The food chain is only as strong as the weakest link and other thoughts leading up to this monster called, “Our Daily Bread”
It has been a minute since my last post and sooooo much has happened. The artistic crew who are conjuring this work, Our Daily Bread celebrated the 100th anniversary of International Women’s day and Mardi Gras this year by having an Eat-In in the middle of the afternoon of Tuesday, March 8th. MJ’s Brass Boppers kicked it off by parading a second line for 3 blocks. We started at 8th and Mission and went up to Market St., went down Market to 9th and then snaked around the corner to end up in front of CounterPULSE on Mission at 9th, where they continued to play and we danced up a storm! Shoot, we would’ve paraded for more blocks but seeing as I didn’t have a permit and all, we figured we would go short to avoid possibly being shut down…
At any rate, we finished the celebration by potlucking in CounterPULSE where we ate REAL good! The incredible Bryant Terry showed up and made this incredible ginger bread that will be featured in his new cookbook coming out soon! Folks brought all kinds of goodies; homemade crepes, soups, salads and of course I made recession stew and Jamaican cornbread which I am about to switch up so folks don’t think it’s the only thing I make…
It was a great day which you can catch a glimpse of on the beautiful video Erica Jordan made that’s on the DWDT homepage and is on the CounterPULSE website. It was quite a celebration.
Then, that Friday, Japan got hit with an earthquake and Tsunami and for me- everything changed even more…

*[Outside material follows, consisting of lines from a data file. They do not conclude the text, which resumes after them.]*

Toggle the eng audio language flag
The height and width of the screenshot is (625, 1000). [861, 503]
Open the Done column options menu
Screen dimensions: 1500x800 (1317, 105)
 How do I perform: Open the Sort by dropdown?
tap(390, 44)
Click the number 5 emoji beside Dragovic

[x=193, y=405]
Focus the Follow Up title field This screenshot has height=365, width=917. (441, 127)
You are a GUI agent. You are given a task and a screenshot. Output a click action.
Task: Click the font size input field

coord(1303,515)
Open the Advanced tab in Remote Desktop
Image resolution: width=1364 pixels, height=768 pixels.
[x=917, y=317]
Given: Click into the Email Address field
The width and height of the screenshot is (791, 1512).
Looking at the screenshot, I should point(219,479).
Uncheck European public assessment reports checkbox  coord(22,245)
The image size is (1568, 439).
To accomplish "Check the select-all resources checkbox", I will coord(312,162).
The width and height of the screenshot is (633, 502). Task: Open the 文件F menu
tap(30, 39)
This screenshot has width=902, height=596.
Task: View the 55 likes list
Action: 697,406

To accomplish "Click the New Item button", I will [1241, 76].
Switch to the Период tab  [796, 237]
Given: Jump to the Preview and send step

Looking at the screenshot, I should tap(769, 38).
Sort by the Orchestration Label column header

Listen… the making of this piece, Our Daily Bread has been life changing for me and my work as a choreographer and performer. I have long been an artist whose work is rooted in addressing issues of racism, spirituality, environment and culture. But making this piece, Our Daily Bread has changed everything for me…it could be the last piece I make with Deep Waters Dance Theater…Food.Is.Everything.
I realize in writing this that I am jumping around… I am not a linear thinker so forgive me if this is frustrating but I come from a long line of tangent driven story tellers who will always tie everything together in the end..it’s our way….
You can go back to earlier posts to get a sense of what brought me to the point of making this dance theater work so I won’t repeat it now. But what I will say is I had no idea when I embarked on this journey where it would take me, how it would conjure up senses, tastes and feelings within me that I never knew possible. The stories people have shared with me; from food parties at CounterPULSE, in homes in the Bay Area, Brasil, New Orleans, Senegal and dance studio lobbies to Mark D’acquisto’s economics class at Mission High School- I am forever changed and I know I have yet to scratch the surface.
What I know is food is love, food is life….
So what the hell are we doing?
Our disconnect from the sources of our food, a chain which includes, first and foremost the earth, the way so much of our food is grown or raised then killed, the people that do it, the way it is processed, packaged, sprayed, transported- How are we complacent about the way this all goes down?
As my wise friend Fe Bongolan says, “Convenience is a cancer”.
Now the Nuclear meltdown in Japan.
Please do not talk about natural disasters. Nature did not make nuclear power plants which are all over our planet, including our Shaky State of California.
This has everything to do with food. Radiation from the melt down (call it what it is) is seeping into the soil near the plant in Japan. It is also being detected in the ocean. Eventually it will infect the fish and seafood that people eat (if it hasn’t already) and is a huge staple in the Japanese diet.
This is one earth/home…we are all affected…and so is our food.
I am so angry that I let this happen. The nuclear melt down, the gulf oil spill, the death of farm workers working in the fields in inhumane conditions and all of the ways that my mindless eating and food choices has supported the destruction of this planet.
Yet I am trying to be compassionate. First to myself as someone who is trying to change habits that are destructive to our home/earth, and then to others….
I am making a dance that hopefully reflects this journey about food. I have been praying a lot in this process…I don’t know how this work will be received but the process has been an awakening that will continue for me beyond this show. What I do know is that in the tradition of my African and Native American ancestors, dance expresses not only our joy but our grief and determination to get through some how and this is how my artistic collaborators and myself are continuing to approach this piece…
I think that is what this piece is really about- how to get through this and survive…
Give thanks, be thoughtful and eat well.